The Average Color Of The Universe Is Referred To As?
Answer: Cosmic Latte
The color of the universe is beige. Creamy, heavy on the milk, latte beige, as seen in the color swatch here. Now, you may be thinking “Uhh… when I look outside at night, it looks mostly inky black with maybe a hint of navy blue?” and, in that context, you’d be right. Space looks like a whole lot of emptiness with a lot of pin pricks of white light when viewed with the naked eye. But observations with the naked eye are not how astronomers learned that the color of the universe is a creamy-like-Bailey’s beige.
So how did they arrive at the color then? Scientists at John Hopkins University used data from the 2dF Galaxy Redshift Survey at the Anglo-Australian Observatory in New South Wales, Australia to classify the light emitting from over 200,000 galaxies found within two billion light years of Earth. While the brightness of light emitted by all of the observed bodies varied, naturally, the average of all of the light yielded a creamy white color. The hex value for the color, should you wish to use it in a universe-inspired design, is #FFF8E7.

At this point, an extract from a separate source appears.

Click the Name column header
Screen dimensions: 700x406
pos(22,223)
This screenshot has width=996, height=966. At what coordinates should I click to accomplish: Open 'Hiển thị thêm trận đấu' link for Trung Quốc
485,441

But where did the name, “cosmic latte” come from? When the story of the color discovery was reported back in 2002, one of the chief researchers involved in the project, Karl Glazebrook, relayed that they were searching for a name for the color that was anything but “beige”. While multiple submissions were offered, the group settled, by vote, on cosmic latte as a fun name that had a “local” pun packed into it—latte is derived from latteo, which means “milky” in Italian, and we’re making the observations of our milky-colored universe from our home in the Milky Way galaxy.